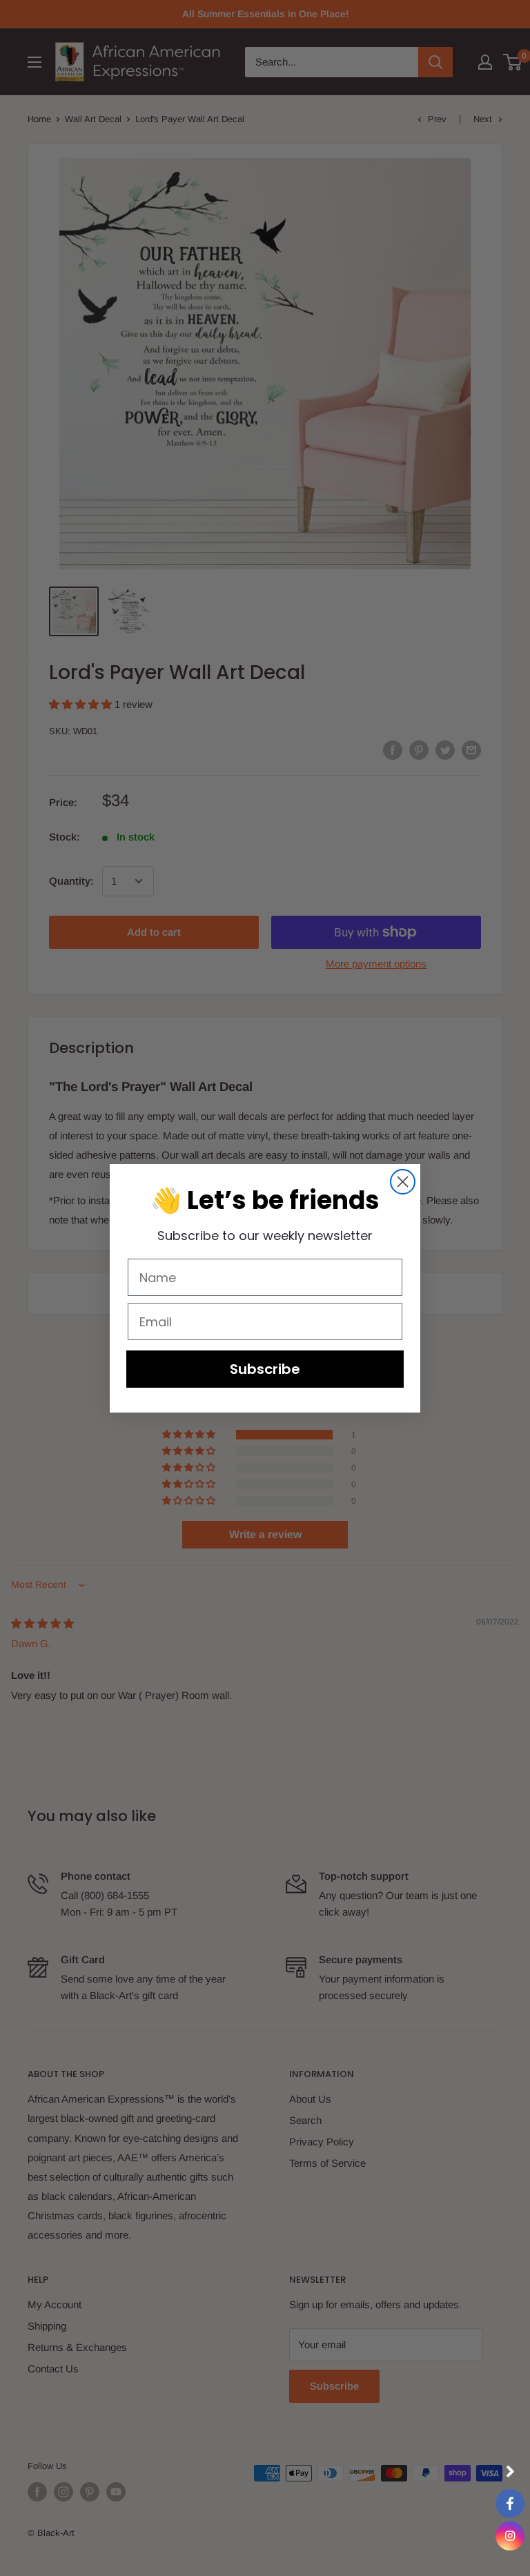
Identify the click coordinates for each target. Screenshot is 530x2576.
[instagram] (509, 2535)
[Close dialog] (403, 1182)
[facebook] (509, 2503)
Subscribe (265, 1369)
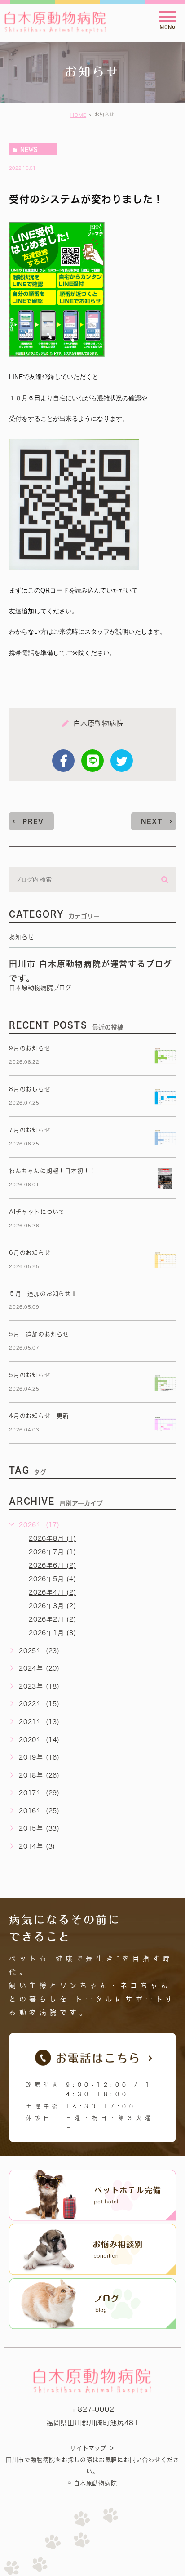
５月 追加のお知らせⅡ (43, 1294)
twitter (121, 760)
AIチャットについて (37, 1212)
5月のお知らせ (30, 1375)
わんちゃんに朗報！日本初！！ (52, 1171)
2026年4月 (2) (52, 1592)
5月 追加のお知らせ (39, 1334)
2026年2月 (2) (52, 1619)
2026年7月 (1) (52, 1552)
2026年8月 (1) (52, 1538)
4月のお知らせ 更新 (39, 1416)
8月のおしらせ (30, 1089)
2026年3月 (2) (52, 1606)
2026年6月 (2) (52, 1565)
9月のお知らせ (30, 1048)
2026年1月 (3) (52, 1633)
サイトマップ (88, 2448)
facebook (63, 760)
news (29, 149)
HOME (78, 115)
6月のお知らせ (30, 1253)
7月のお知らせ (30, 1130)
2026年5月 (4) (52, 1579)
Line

----------

• _How to complete this task_:
Return to the listing above and set it down exactly, leaving out its pictures.

• _Expected answer_:
Identify the click coordinates for each target. Screenshot is 530x2576.
[instagram] (509, 2535)
[Close dialog] (403, 1182)
[facebook] (509, 2503)
Subscribe (265, 1369)
５月 追加のお知らせⅡ (43, 1294)
twitter (121, 760)
AIチャットについて (37, 1212)
5月のお知らせ (30, 1375)
わんちゃんに朗報！日本初！！ (52, 1171)
2026年4月 (2) (52, 1592)
5月 追加のお知らせ (39, 1334)
2026年2月 (2) (52, 1619)
2026年7月 (1) (52, 1552)
2026年8月 (1) (52, 1538)
4月のお知らせ 更新 (39, 1416)
8月のおしらせ (30, 1089)
2026年3月 (2) (52, 1606)
2026年6月 (2) (52, 1565)
9月のお知らせ (30, 1048)
2026年1月 (3) (52, 1633)
サイトマップ (88, 2448)
facebook (63, 760)
news (29, 149)
HOME (78, 115)
6月のお知らせ (30, 1253)
7月のお知らせ (30, 1130)
2026年5月 (4) (52, 1579)
Line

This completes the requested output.